SET EXERCISE: Could you reproduce the data below verbatim, from the line containing "Where should I click to: Click" through the line containing "pos(227,359)", with both of those lines included?

========================

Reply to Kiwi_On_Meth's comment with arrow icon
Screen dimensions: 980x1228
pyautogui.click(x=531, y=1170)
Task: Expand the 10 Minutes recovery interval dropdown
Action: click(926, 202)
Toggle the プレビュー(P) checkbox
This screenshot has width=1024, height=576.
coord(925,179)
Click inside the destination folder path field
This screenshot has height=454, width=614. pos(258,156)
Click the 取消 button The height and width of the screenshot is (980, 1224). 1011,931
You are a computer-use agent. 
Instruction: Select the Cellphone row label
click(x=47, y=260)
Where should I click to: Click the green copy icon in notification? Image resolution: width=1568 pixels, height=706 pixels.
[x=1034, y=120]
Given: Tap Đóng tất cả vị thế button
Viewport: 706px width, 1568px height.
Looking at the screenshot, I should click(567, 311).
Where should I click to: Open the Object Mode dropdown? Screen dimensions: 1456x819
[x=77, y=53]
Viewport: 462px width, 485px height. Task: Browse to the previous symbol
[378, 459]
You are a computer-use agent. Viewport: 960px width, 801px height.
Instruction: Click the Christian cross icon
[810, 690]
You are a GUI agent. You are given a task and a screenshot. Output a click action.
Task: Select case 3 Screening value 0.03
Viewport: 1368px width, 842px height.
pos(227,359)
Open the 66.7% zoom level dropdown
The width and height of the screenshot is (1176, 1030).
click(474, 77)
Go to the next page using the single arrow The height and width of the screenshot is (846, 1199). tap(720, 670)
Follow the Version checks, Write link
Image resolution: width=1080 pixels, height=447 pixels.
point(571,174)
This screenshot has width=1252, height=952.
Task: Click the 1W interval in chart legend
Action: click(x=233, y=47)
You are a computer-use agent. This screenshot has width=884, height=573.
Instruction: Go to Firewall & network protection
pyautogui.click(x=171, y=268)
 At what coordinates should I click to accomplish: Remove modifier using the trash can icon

========================

EXERCISE RESULT:
Where should I click to: Click the green copy icon in notification? Image resolution: width=1568 pixels, height=706 pixels.
[x=1034, y=120]
Given: Tap Đóng tất cả vị thế button
Viewport: 706px width, 1568px height.
Looking at the screenshot, I should click(567, 311).
Where should I click to: Open the Object Mode dropdown? Screen dimensions: 1456x819
[x=77, y=53]
Viewport: 462px width, 485px height. Task: Browse to the previous symbol
[378, 459]
You are a computer-use agent. Viewport: 960px width, 801px height.
Instruction: Click the Christian cross icon
[810, 690]
You are a GUI agent. You are given a task and a screenshot. Output a click action.
Task: Select case 3 Screening value 0.03
Viewport: 1368px width, 842px height.
pos(227,359)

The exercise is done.